Durante la tarde del segundo sábado en Jerusalén, mientras el Maestro y los apóstoles estaban a punto de participar en los servicios del templo, Juan le dijo a Jesús: «Ven conmigo, quiero mostrarte algo». Juan condujo a Jesús, saliendo por una de las puertas de Jerusalén, hasta un estanque de agua llamado Betesda. Alrededor de este estanque había una estructura de cinco pórticos bajo la cual se encontraba un grupo grande de enfermos, en busca de curación. Había allí un manantial caliente, cuyas aguas rojizas burbujeaban a intervalos irregulares debido a las acumulaciones de gases en las cavernas rocosas debajo del estanque. Se creía que este fenómeno periódico de las aguas calientes se debía a una influencia sobrenatural, y era creencia popular que el primero que entrara al agua después del burbujeo se sanaría de su enfermedad.
     
Los apóstoles estaban un tanto inquietos por las restricciones impuestas por Jesús, y Juan, el más joven de los doce, encontraba particularmente difícil aceptar estas restricciones. Había traído a Jesús al estanque pensando que el espectáculo de los afligidos allí reunidos tanto conmovería la compasión del Maestro que lo llevaría a efectuar un milagro de curación, asombrando así a todo Jerusalén que de este modo terminaría por creer en el evangelio del reino. Dijo Juan a Jesús: «Maestro, mira a todos estos seres que sufren; ¿es que no hay nada que podamos hacer por ellos?» Y Jesús replicó: «Juan, ¿por qué me tientas a que me desvíe del camino que he elegido? ¿Por qué quieres reemplazar la proclamación del evangelio de la verdad eterna por las obras milagrosas y la curación de los enfermos? Hijo mío, no puedo hacer lo que deseas, pero, reúne a estos enfermos y afligidos para que les diga algunas palabras de aliento y consuelo eterno».

** INFORMACIÓN PROPORCIONADA **

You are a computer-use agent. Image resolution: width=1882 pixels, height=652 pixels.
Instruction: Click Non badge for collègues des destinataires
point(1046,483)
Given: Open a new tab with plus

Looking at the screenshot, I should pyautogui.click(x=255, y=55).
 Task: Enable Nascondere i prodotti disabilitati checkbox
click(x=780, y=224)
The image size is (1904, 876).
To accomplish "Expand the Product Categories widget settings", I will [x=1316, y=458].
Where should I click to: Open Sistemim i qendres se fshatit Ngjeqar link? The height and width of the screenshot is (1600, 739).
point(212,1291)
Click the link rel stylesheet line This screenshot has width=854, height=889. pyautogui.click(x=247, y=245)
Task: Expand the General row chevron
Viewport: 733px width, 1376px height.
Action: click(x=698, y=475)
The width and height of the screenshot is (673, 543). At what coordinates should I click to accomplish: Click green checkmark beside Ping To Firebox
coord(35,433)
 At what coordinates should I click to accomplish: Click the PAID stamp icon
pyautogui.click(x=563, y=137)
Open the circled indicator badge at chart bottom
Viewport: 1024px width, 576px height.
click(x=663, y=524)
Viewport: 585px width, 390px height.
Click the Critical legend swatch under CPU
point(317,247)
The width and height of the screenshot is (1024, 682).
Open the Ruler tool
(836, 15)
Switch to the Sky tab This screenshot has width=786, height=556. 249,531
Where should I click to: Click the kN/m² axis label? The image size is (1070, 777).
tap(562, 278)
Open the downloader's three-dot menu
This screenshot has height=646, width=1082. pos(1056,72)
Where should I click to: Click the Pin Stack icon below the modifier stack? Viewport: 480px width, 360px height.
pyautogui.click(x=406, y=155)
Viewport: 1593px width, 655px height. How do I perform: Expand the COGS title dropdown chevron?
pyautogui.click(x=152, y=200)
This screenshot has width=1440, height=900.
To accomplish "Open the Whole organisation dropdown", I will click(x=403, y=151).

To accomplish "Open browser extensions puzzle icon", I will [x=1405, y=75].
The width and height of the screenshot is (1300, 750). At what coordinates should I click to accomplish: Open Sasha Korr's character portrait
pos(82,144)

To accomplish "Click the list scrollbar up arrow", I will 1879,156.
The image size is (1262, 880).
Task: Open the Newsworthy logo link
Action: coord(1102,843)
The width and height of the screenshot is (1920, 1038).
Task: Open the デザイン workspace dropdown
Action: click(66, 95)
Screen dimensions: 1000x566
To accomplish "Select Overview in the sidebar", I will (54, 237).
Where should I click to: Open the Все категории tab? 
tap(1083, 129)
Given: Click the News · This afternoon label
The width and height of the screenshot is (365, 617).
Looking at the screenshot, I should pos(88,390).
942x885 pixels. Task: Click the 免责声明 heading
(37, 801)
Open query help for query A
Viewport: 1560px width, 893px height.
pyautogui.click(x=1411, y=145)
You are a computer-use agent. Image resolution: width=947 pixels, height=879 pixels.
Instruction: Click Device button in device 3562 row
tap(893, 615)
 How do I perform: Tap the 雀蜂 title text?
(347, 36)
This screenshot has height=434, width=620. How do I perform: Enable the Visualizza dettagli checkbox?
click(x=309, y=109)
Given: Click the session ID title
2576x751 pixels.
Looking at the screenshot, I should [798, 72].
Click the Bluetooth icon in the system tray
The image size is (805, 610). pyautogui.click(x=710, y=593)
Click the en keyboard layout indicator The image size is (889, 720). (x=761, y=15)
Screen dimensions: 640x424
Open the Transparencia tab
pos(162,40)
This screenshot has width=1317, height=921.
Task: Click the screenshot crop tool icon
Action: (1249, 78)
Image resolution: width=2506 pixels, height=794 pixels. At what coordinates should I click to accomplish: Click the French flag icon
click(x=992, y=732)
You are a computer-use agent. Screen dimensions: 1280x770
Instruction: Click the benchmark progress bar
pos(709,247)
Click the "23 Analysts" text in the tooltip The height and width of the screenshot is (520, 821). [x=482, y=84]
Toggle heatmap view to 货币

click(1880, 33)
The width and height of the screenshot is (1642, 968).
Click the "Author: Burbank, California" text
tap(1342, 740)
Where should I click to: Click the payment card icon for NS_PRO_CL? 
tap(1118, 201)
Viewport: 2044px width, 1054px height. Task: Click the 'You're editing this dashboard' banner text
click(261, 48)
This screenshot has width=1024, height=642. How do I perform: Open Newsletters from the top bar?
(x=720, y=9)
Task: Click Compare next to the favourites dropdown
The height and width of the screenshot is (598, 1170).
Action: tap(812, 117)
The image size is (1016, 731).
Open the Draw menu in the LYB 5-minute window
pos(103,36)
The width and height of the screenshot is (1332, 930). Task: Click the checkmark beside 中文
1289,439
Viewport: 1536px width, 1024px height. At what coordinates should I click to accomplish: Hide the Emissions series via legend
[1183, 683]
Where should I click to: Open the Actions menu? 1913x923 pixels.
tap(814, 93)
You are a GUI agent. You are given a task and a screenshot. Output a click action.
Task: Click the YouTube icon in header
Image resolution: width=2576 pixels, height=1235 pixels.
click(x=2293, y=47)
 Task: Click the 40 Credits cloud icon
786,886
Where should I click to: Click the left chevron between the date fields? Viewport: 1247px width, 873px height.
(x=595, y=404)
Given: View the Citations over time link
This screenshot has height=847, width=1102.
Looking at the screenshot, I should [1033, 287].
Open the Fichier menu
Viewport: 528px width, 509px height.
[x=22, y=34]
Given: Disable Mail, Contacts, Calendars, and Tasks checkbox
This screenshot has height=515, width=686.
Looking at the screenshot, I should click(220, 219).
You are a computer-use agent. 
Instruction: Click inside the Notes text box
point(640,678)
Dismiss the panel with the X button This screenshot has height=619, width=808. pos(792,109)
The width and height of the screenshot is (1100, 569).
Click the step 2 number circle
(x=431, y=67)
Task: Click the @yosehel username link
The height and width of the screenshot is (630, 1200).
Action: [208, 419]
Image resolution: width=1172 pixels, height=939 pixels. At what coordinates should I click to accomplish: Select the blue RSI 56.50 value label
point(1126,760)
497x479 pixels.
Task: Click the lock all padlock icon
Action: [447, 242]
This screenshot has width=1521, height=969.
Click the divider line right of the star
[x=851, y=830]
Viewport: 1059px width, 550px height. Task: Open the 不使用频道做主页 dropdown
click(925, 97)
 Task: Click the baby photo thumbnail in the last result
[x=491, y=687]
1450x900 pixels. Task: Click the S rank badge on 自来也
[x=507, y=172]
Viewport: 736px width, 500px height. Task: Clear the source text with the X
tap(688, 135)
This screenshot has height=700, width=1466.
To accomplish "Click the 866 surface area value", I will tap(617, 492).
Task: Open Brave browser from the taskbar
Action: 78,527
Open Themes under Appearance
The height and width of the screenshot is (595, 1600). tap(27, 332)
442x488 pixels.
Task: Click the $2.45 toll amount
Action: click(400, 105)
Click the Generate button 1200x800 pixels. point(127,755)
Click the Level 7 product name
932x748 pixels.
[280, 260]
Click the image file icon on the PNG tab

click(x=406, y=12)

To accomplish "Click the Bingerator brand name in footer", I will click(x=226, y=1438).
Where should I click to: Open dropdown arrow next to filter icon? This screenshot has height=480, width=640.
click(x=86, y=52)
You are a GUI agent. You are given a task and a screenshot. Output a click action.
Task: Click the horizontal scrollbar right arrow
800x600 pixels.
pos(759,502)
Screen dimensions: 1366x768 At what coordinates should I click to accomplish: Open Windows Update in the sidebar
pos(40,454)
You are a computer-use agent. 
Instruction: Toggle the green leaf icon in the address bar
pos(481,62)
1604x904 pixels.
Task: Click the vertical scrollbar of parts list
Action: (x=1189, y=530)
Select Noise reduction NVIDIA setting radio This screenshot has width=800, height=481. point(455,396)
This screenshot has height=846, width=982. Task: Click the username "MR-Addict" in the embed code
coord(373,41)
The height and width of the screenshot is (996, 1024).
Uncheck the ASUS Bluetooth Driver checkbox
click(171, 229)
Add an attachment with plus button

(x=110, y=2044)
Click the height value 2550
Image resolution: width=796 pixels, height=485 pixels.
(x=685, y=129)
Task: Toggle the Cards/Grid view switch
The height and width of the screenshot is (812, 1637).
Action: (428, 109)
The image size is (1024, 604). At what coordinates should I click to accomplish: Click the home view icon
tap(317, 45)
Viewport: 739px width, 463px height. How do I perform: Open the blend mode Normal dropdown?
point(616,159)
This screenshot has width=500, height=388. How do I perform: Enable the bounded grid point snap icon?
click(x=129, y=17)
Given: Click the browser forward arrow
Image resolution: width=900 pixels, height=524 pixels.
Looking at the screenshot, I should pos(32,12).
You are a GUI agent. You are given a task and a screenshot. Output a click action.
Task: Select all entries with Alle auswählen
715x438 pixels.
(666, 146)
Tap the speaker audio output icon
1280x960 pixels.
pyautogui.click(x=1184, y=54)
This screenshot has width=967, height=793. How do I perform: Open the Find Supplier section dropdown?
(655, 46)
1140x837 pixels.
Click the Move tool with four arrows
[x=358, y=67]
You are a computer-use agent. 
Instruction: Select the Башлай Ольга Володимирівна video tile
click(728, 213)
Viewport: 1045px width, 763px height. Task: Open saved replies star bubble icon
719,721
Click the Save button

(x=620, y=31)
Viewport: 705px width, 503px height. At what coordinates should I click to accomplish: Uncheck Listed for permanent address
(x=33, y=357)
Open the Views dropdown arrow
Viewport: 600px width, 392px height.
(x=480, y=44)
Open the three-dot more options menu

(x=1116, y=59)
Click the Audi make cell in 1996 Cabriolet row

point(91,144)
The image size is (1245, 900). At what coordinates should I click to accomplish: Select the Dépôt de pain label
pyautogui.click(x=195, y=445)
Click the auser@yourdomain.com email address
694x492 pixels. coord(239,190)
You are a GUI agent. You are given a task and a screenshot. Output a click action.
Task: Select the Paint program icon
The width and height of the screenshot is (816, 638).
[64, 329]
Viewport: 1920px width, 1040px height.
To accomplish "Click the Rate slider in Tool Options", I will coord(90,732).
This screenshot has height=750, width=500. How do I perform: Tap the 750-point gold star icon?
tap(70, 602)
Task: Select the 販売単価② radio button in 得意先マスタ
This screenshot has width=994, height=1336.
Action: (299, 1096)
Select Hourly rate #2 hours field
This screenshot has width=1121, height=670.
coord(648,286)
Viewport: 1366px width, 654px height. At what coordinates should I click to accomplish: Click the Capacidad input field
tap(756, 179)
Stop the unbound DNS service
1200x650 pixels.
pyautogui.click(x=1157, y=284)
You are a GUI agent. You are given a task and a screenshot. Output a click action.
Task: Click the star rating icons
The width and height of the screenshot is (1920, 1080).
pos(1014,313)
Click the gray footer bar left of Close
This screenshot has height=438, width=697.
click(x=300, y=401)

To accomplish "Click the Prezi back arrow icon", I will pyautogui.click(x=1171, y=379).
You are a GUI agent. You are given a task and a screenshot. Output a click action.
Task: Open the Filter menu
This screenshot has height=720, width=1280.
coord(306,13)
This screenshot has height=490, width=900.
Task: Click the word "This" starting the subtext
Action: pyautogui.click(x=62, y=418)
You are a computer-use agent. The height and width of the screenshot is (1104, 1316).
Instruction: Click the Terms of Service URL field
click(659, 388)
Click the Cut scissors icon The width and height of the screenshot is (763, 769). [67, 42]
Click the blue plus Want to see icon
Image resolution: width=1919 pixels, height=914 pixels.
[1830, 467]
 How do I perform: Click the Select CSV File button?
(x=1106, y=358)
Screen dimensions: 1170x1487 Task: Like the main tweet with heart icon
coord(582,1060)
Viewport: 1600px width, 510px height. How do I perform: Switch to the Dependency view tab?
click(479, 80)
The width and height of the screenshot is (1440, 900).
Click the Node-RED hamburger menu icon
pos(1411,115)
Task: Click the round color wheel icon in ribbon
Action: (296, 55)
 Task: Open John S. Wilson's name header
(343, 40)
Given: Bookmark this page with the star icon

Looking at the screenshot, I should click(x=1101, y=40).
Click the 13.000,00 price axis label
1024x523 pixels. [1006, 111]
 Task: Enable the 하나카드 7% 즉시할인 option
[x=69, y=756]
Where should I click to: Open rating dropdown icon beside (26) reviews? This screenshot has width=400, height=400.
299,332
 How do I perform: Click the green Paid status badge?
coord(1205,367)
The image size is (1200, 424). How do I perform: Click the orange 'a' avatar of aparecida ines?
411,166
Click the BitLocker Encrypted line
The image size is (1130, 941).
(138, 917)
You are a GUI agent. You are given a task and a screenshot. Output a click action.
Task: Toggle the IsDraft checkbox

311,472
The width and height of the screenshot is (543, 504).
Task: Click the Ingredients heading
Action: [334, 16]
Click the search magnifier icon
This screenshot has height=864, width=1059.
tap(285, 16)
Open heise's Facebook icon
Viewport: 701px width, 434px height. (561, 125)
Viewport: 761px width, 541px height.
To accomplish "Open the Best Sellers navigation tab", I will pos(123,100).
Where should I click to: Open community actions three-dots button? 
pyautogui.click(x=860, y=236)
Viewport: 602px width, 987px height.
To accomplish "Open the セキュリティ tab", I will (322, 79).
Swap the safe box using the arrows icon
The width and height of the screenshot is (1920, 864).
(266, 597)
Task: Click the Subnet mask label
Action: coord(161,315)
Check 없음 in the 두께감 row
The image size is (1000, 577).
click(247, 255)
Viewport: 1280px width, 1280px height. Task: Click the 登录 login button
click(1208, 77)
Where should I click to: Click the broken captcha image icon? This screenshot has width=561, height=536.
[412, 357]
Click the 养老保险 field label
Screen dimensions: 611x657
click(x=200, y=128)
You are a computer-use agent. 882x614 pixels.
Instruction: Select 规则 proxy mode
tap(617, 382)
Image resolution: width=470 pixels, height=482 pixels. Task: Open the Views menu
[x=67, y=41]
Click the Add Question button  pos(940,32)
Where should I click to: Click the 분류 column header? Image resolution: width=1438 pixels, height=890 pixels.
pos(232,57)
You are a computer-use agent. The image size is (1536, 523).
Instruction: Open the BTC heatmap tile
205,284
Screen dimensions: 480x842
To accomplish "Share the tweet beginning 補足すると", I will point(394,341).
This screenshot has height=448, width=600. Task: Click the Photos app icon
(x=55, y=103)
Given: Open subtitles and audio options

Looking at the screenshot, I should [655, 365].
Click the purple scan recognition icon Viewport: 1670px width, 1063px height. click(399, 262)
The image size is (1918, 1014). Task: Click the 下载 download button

** INSTRUCCIONES **
A. Cita el texto sobre el estanque de Betesda desde «Durante la tarde» hasta «de su enfermedad.», ambos incluidos.
B. Según el texto sobre el estanque de Betesda, ¿qué estructura rodeaba el estanque?
C. Enumera todas las oraciones interrogativas que aparecen en el texto sobre el estanque de Betesda.

** RESPUESTAS POR TAREA **
A.
Durante la tarde del segundo sábado en Jerusalén, mientras el Maestro y los apóstoles estaban a punto de participar en los servicios del templo, Juan le dijo a Jesús: «Ven conmigo, quiero mostrarte algo». Juan condujo a Jesús, saliendo por una de las puertas de Jerusalén, hasta un estanque de agua llamado Betesda. Alrededor de este estanque había una estructura de cinco pórticos bajo la cual se encontraba un grupo grande de enfermos, en busca de curación. Había allí un manantial caliente, cuyas aguas rojizas burbujeaban a intervalos irregulares debido a las acumulaciones de gases en las cavernas rocosas debajo del estanque. Se creía que este fenómeno periódico de las aguas calientes se debía a una influencia sobrenatural, y era creencia popular que el primero que entrara al agua después del burbujeo se sanaría de su enfermedad.

B. Una estructura de cinco pórticos.

C.
- «¿es que no hay nada que podamos hacer por ellos?»
- «¿por qué me tientas a que me desvíe del camino que he elegido?»
- «¿Por qué quieres reemplazar la proclamación del evangelio de la verdad eterna por las obras milagrosas y la curación de los enfermos?»